# WHAT NEEDS TO BE DONE:
Put all of the records below into a numbered list, dropping any blank lines.

Items from a dataset
++++++++++
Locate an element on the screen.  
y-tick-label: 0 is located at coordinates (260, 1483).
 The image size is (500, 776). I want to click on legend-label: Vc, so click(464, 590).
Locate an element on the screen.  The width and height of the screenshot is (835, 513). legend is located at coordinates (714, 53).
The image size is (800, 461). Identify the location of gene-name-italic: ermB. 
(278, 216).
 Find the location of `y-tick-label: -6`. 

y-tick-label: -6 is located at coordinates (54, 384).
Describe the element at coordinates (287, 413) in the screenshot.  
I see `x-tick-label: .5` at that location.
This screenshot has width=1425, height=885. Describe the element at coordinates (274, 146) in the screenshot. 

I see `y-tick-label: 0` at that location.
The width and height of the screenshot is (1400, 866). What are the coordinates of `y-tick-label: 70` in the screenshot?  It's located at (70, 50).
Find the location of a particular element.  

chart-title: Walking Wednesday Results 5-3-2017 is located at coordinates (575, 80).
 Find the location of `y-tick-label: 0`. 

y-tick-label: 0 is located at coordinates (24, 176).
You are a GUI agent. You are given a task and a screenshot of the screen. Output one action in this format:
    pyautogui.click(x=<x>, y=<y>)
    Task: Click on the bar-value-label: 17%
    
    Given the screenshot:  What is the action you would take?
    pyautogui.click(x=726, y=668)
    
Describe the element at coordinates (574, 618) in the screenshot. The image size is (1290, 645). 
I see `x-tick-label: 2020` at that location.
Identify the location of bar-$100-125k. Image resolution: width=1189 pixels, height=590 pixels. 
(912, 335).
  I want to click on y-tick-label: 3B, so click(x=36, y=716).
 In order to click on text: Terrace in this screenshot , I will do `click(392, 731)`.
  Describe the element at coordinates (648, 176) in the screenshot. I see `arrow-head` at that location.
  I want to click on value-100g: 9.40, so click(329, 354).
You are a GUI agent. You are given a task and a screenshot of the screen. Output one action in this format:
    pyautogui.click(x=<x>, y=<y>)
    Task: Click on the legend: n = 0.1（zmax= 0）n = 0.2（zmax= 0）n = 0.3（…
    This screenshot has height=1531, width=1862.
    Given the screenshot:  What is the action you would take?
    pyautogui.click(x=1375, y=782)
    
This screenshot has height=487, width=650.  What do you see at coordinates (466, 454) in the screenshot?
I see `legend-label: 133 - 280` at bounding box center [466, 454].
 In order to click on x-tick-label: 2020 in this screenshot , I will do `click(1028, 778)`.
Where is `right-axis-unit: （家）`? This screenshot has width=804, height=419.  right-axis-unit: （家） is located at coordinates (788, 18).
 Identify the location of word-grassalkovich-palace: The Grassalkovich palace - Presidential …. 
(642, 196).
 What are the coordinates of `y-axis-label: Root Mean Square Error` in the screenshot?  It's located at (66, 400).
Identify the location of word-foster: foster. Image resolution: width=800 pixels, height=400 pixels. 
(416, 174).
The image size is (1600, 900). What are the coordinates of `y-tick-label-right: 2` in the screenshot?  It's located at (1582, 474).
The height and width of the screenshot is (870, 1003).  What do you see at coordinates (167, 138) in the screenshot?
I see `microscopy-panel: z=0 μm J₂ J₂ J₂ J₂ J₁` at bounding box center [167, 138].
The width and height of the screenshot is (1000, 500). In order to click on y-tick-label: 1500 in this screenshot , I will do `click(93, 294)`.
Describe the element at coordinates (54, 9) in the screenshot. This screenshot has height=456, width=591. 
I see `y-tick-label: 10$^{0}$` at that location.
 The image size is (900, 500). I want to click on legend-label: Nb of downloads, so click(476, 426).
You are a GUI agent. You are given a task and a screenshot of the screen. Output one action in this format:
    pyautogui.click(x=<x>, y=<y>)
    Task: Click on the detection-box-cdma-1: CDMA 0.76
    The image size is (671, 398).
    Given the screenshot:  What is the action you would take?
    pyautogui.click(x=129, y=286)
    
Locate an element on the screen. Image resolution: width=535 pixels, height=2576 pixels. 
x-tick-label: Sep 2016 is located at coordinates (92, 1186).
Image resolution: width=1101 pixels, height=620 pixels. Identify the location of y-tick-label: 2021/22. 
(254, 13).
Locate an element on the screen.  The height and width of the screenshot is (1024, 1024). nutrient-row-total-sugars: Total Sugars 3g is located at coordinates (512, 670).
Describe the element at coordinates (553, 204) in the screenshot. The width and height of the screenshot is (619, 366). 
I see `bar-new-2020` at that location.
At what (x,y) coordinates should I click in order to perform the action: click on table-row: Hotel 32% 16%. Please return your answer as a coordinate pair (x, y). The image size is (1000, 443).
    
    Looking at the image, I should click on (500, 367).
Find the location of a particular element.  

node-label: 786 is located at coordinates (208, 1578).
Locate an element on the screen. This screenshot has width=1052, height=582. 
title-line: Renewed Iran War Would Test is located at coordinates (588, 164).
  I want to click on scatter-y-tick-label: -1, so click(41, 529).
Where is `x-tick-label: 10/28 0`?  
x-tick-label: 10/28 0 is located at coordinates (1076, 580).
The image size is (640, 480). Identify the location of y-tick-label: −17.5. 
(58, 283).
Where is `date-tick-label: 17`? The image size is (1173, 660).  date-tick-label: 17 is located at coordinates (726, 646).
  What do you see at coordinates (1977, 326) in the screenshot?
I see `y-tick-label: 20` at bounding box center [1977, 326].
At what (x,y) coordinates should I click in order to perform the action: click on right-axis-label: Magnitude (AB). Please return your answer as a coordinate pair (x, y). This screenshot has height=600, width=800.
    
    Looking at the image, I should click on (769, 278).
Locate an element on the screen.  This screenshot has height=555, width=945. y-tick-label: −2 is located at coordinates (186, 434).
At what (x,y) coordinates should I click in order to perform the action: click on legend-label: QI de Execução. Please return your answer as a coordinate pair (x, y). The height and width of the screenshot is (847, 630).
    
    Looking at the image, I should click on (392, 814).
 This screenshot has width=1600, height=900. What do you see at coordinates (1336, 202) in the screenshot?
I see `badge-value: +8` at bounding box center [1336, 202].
++++++++++
# ANSWER TO THE EXERCISE:
1. Locate an element on the screen.  
2. y-tick-label: 0 is located at coordinates (260, 1483).
3.  The image size is (500, 776). I want to click on legend-label: Vc, so click(464, 590).
4. Locate an element on the screen.  The width and height of the screenshot is (835, 513). legend is located at coordinates (714, 53).
5. The image size is (800, 461). Identify the location of gene-name-italic: ermB. 
6. (278, 216).
7.  Find the location of `y-tick-label: -6`. 
8. y-tick-label: -6 is located at coordinates (54, 384).
9. Describe the element at coordinates (287, 413) in the screenshot.  
10. I see `x-tick-label: .5` at that location.
11. This screenshot has width=1425, height=885. Describe the element at coordinates (274, 146) in the screenshot. 
12. I see `y-tick-label: 0` at that location.
13. The width and height of the screenshot is (1400, 866). What are the coordinates of `y-tick-label: 70` in the screenshot?  It's located at (70, 50).
14. Find the location of a particular element.  
15. chart-title: Walking Wednesday Results 5-3-2017 is located at coordinates (575, 80).
16.  Find the location of `y-tick-label: 0`. 
17. y-tick-label: 0 is located at coordinates (24, 176).
18. You are a GUI agent. You are given a task and a screenshot of the screen. Output one action in this format:
19.     pyautogui.click(x=<x>, y=<y>)
20.     Task: Click on the bar-value-label: 17%
21.     Given the screenshot:  What is the action you would take?
22.     pyautogui.click(x=726, y=668)
23. Describe the element at coordinates (574, 618) in the screenshot. The image size is (1290, 645). 
24. I see `x-tick-label: 2020` at that location.
25. Identify the location of bar-$100-125k. Image resolution: width=1189 pixels, height=590 pixels. 
26. (912, 335).
27.   I want to click on y-tick-label: 3B, so click(x=36, y=716).
28.  In order to click on text: Terrace in this screenshot , I will do `click(392, 731)`.
29.   Describe the element at coordinates (648, 176) in the screenshot. I see `arrow-head` at that location.
30.   I want to click on value-100g: 9.40, so click(329, 354).
31. You are a GUI agent. You are given a task and a screenshot of the screen. Output one action in this format:
32.     pyautogui.click(x=<x>, y=<y>)
33.     Task: Click on the legend: n = 0.1（zmax= 0）n = 0.2（zmax= 0）n = 0.3（…
34.     This screenshot has height=1531, width=1862.
35.     Given the screenshot:  What is the action you would take?
36.     pyautogui.click(x=1375, y=782)
37. This screenshot has height=487, width=650.  What do you see at coordinates (466, 454) in the screenshot?
38. I see `legend-label: 133 - 280` at bounding box center [466, 454].
39.  In order to click on x-tick-label: 2020 in this screenshot , I will do `click(1028, 778)`.
40. Where is `right-axis-unit: （家）`? This screenshot has width=804, height=419.  right-axis-unit: （家） is located at coordinates (788, 18).
41.  Identify the location of word-grassalkovich-palace: The Grassalkovich palace - Presidential …. 
42. (642, 196).
43.  What are the coordinates of `y-axis-label: Root Mean Square Error` in the screenshot?  It's located at (66, 400).
44. Identify the location of word-foster: foster. Image resolution: width=800 pixels, height=400 pixels. 
45. (416, 174).
46. The image size is (1600, 900). What are the coordinates of `y-tick-label-right: 2` in the screenshot?  It's located at (1582, 474).
47. The height and width of the screenshot is (870, 1003).  What do you see at coordinates (167, 138) in the screenshot?
48. I see `microscopy-panel: z=0 μm J₂ J₂ J₂ J₂ J₁` at bounding box center [167, 138].
49. The width and height of the screenshot is (1000, 500). In order to click on y-tick-label: 1500 in this screenshot , I will do `click(93, 294)`.
50. Describe the element at coordinates (54, 9) in the screenshot. This screenshot has height=456, width=591. 
51. I see `y-tick-label: 10$^{0}$` at that location.
52.  The image size is (900, 500). I want to click on legend-label: Nb of downloads, so click(476, 426).
53. You are a GUI agent. You are given a task and a screenshot of the screen. Output one action in this format:
54.     pyautogui.click(x=<x>, y=<y>)
55.     Task: Click on the detection-box-cdma-1: CDMA 0.76
56.     The image size is (671, 398).
57.     Given the screenshot:  What is the action you would take?
58.     pyautogui.click(x=129, y=286)
59. Locate an element on the screen. Image resolution: width=535 pixels, height=2576 pixels. 
60. x-tick-label: Sep 2016 is located at coordinates (92, 1186).
61. Image resolution: width=1101 pixels, height=620 pixels. Identify the location of y-tick-label: 2021/22. 
62. (254, 13).
63. Locate an element on the screen.  The height and width of the screenshot is (1024, 1024). nutrient-row-total-sugars: Total Sugars 3g is located at coordinates (512, 670).
64. Describe the element at coordinates (553, 204) in the screenshot. The width and height of the screenshot is (619, 366). 
65. I see `bar-new-2020` at that location.
66. At what (x,y) coordinates should I click in order to perform the action: click on table-row: Hotel 32% 16%. Please return your answer as a coordinate pair (x, y). The image size is (1000, 443).
67.     Looking at the image, I should click on (500, 367).
68. Find the location of a particular element.  
69. node-label: 786 is located at coordinates (208, 1578).
70. Locate an element on the screen. This screenshot has width=1052, height=582. 
71. title-line: Renewed Iran War Would Test is located at coordinates (588, 164).
72.   I want to click on scatter-y-tick-label: -1, so click(41, 529).
73. Where is `x-tick-label: 10/28 0`?  
74. x-tick-label: 10/28 0 is located at coordinates (1076, 580).
75. The image size is (640, 480). Identify the location of y-tick-label: −17.5. 
76. (58, 283).
77. Where is `date-tick-label: 17`? The image size is (1173, 660).  date-tick-label: 17 is located at coordinates (726, 646).
78.   What do you see at coordinates (1977, 326) in the screenshot?
79. I see `y-tick-label: 20` at bounding box center [1977, 326].
80. At what (x,y) coordinates should I click in order to perform the action: click on right-axis-label: Magnitude (AB). Please return your answer as a coordinate pair (x, y). This screenshot has height=600, width=800.
81.     Looking at the image, I should click on (769, 278).
82. Locate an element on the screen.  This screenshot has height=555, width=945. y-tick-label: −2 is located at coordinates (186, 434).
83. At what (x,y) coordinates should I click in order to perform the action: click on legend-label: QI de Execução. Please return your answer as a coordinate pair (x, y). The height and width of the screenshot is (847, 630).
84.     Looking at the image, I should click on (392, 814).
85.  This screenshot has width=1600, height=900. What do you see at coordinates (1336, 202) in the screenshot?
86. I see `badge-value: +8` at bounding box center [1336, 202].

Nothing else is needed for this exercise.